Expand / Influenza virus displays H and N proteins on its surface.

An mRNA-based flu vaccine designed to provide long-lasting protection against a variety of influenza viruses is now in phase 1 clinical trials. The National Institutes of Health announced this week.

The trial brings the remarkable success of the mRNA vaccine platform to the long-term effort to develop a universal flu vaccine. Currently, health systems around the world fight the seasonal scourge of bullets that must be adjusted to keep up with the ever-changing strains. This update takes place months before a normal distribution, which gives producers time to produce in quantity, but also provides opportunities for the transfer of stress to change unexpectedly. If the shot of the year is not a good match for the strains circulating in a given season, the effectiveness of infection can be disastrous. Still, even when the shot matches well, people need another shot the next year.

“Universal influenza vaccination is a major public health achievement, eliminating the need for both annual boosters of seasonal influenza vaccines and the need for patients to receive the flu vaccine each year,” the National Institute of Allergy and Infectious Diseases said in a news release. Universal flu vaccination can serve as an important line of defense against future flu outbreaks.”

A successful design was very difficult. Flu vaccines usually elicit an immune response to the fast-growing proteins outside the flu virus particles, hemagglutinin (A or H) and neuraminidase (NaO or N). These proteins are responsible for helping the virus enter and exit human cells, respectively, during infection. Both proteins stick to the outside of the virus and look like lollipops, the ends of which have evolved and are prime targets for antibodies that protect against the virus.

For global vaccine design, the NIH researchers targeted not the top of these proteins, but a portion of the Ha protein stem—the part of the protein that doesn’t change rapidly. Human antibodies targeting this conserved region target Ha proteins from different influenza strains of the same class. And since this part is not quickly, the vaccine can cause long-term immunity. In this design, an mRNA-based vaccine includes a fragment of the genetic code in the form of mRNA that provides human cells with a blueprint for this conserved stem region. From this, the immune system can learn to target it.
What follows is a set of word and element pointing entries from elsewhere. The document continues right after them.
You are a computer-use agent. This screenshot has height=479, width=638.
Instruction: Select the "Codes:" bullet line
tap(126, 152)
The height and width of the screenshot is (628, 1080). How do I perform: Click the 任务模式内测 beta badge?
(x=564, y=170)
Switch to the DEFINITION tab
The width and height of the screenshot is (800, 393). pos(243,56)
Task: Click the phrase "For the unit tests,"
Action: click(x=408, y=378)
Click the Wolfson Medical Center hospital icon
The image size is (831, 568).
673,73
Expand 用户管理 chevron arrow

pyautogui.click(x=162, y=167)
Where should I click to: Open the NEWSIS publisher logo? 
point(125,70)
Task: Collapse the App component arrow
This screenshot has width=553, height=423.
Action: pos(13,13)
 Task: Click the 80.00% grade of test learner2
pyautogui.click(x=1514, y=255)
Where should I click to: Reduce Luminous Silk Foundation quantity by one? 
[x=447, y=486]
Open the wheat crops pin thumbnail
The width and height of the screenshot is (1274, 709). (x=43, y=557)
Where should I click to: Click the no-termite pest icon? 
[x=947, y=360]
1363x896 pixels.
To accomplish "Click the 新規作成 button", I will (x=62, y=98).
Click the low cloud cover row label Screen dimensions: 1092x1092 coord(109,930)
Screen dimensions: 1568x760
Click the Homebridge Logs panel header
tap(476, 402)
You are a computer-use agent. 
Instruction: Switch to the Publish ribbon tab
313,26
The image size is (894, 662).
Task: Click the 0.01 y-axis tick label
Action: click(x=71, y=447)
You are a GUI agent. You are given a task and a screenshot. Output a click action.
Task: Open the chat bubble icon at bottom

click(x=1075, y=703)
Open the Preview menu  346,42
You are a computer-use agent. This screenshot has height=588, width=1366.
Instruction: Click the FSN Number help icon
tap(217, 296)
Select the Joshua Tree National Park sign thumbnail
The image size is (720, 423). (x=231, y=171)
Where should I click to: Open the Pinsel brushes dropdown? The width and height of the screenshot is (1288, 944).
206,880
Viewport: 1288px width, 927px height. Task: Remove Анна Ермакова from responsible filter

It already exists. Information that suggests that this target can work. Before using the mRNA-based design, NIH researchers developed a similar HA-stem-targeted vaccine that was safe and effective in a Phase I trial. The vaccine uses fragments of the Ha-stem stable protein attached to a nanoparticle. Last month, NIH researchers published results showing that this nanoparticle vaccine induced protective antibodies against influenza viruses from the same virus group (H1). And these antibodies stuck around for more than a year after vaccination. The vaccine candidate has moved on to a second trial. The researchers hope that having more platforms in the works will increase their chances of finding a successful vaccine.

For now, the mRNA-based vaccine will begin with a small trial of 50 people recruited by partners at Duke University. Three groups of 10 volunteers will receive different doses of the vaccine to find the optimal dose. Once this is achieved, 10 additional vaccinations are given, and their responses are compared to a control group of 10 people who receive the standard annual flu vaccine.